All that is wanted is the line with "This screenshot has height=448, width=498." and each line after it to the end of the data below, set down exactly and without pictures.

____ Records for the task

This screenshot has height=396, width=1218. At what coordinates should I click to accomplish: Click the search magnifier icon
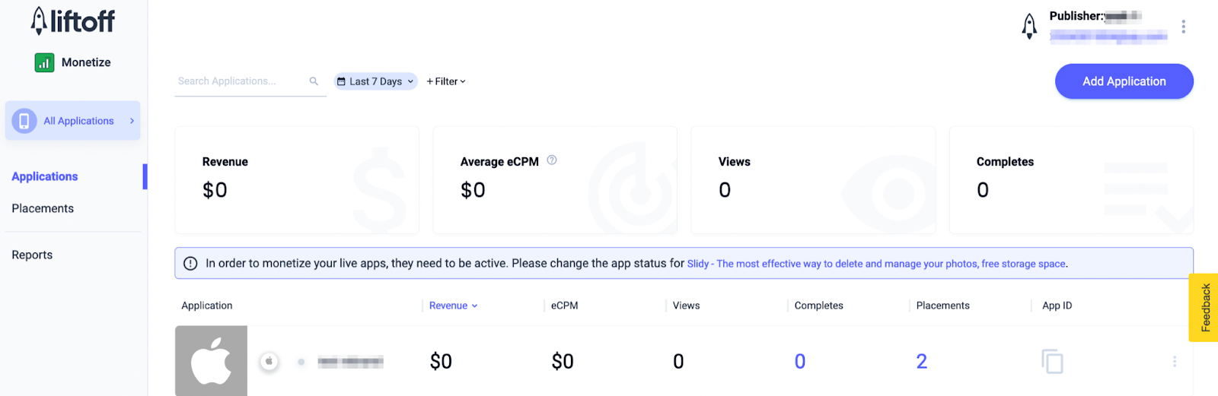[314, 81]
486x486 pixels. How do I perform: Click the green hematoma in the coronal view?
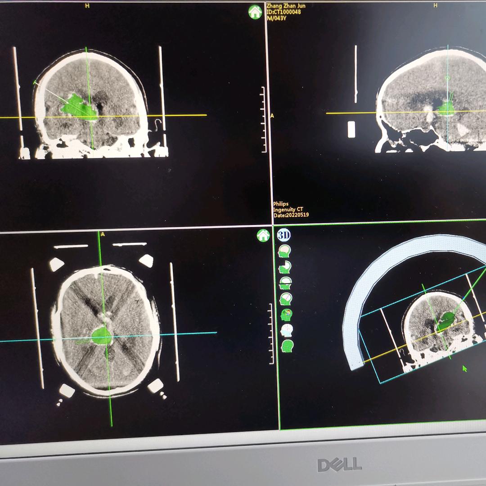pyautogui.click(x=76, y=107)
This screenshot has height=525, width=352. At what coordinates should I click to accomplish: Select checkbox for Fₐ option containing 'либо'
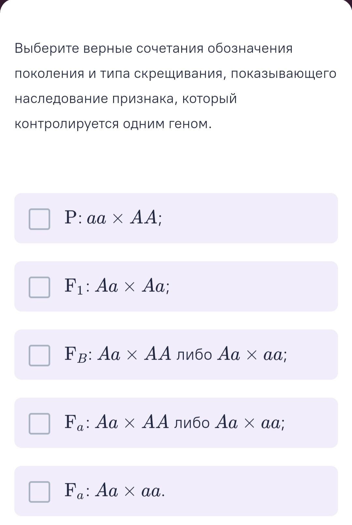click(39, 424)
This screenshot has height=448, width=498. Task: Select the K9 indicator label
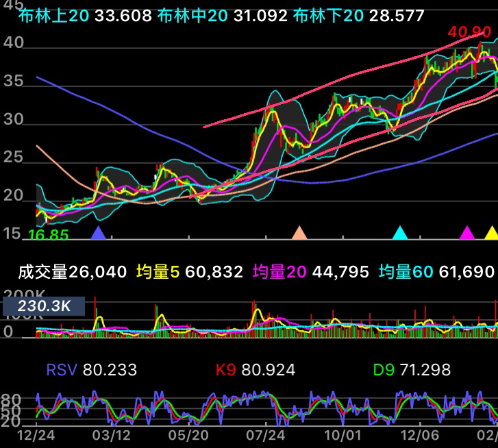click(x=226, y=371)
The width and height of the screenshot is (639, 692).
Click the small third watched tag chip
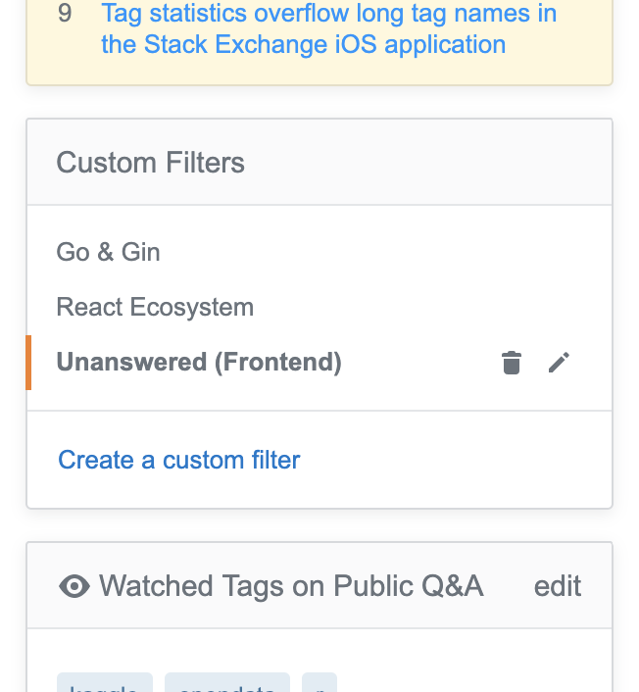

________

#### Response area
This screenshot has height=448, width=498. Task: Select the K9 indicator label
click(x=226, y=371)
The width and height of the screenshot is (639, 692).
Click the small third watched tag chip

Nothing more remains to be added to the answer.